(Exercise requirements): From the line containing "You are a computer-use agent. 561x341 pixels." through the last line of the data, return those lines exactly as written and nothing more.
Start of Block
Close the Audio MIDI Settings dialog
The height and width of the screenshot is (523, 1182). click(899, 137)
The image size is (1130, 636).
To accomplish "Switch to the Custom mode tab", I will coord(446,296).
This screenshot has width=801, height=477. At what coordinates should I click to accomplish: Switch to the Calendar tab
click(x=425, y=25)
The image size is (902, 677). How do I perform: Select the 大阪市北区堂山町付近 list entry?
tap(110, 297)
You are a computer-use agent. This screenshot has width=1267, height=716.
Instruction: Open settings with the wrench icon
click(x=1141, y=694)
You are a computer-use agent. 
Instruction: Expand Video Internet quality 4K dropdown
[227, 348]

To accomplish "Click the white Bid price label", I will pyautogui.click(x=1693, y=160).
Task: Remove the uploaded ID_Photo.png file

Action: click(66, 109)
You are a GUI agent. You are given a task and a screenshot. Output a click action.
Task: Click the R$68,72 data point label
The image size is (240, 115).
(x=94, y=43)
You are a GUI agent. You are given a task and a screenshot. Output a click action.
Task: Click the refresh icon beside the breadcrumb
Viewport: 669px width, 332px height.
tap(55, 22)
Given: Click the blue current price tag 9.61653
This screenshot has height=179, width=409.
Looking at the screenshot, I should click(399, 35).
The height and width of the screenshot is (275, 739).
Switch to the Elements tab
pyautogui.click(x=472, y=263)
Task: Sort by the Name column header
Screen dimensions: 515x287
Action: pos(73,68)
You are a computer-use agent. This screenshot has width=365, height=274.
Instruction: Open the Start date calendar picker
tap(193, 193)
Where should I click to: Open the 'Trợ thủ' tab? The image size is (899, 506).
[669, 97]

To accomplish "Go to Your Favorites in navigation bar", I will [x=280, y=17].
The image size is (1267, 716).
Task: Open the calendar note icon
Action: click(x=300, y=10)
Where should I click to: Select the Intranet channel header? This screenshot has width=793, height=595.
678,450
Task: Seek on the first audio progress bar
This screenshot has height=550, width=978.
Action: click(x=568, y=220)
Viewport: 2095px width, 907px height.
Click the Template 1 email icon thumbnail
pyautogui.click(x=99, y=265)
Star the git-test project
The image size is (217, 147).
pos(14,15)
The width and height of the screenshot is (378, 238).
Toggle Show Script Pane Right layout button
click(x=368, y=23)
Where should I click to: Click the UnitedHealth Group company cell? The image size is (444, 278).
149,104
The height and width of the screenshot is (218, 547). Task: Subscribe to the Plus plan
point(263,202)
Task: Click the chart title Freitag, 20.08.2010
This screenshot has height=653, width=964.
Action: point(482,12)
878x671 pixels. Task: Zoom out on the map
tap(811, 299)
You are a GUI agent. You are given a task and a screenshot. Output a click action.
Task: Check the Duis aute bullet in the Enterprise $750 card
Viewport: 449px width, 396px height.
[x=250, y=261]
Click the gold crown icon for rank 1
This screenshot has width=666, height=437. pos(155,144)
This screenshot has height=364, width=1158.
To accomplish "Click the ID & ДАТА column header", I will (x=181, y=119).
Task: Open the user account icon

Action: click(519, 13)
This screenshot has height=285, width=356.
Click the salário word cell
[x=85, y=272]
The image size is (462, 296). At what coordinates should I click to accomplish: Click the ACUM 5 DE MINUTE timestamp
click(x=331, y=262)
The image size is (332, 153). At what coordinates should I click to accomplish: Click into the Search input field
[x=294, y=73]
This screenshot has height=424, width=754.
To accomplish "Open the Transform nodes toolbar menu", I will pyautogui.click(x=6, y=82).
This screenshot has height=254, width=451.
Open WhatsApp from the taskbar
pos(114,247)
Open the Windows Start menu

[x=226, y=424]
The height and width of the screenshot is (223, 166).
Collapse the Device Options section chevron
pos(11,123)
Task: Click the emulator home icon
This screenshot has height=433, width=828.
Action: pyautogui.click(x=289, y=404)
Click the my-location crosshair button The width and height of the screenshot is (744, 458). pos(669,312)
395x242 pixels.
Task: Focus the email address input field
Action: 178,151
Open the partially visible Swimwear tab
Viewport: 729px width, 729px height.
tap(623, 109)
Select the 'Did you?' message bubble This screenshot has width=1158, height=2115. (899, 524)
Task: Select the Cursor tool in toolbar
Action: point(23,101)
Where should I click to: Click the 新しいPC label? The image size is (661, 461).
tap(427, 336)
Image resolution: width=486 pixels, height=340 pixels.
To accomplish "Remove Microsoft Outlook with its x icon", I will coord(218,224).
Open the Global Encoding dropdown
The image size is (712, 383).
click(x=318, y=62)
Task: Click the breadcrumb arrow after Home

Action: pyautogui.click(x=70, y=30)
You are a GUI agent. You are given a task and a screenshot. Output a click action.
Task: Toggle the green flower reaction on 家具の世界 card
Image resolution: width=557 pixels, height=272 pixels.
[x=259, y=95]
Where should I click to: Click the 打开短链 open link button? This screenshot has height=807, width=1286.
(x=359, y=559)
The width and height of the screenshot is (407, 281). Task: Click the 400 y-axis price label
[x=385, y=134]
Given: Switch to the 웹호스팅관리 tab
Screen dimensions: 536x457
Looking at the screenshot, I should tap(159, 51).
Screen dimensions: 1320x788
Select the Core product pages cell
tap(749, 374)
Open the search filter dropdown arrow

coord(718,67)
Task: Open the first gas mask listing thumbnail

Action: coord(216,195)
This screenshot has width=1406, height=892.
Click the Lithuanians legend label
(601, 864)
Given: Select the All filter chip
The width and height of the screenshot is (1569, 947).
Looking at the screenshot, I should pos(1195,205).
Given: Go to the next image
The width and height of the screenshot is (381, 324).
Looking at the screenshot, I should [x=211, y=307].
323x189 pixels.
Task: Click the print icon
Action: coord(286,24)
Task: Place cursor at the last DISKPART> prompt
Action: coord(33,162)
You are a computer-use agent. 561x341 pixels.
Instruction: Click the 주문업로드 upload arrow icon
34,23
End of Block
(Expected answer):
You are a computer-use agent. 561x341 pixels.
Instruction: Click the 주문업로드 upload arrow icon
34,23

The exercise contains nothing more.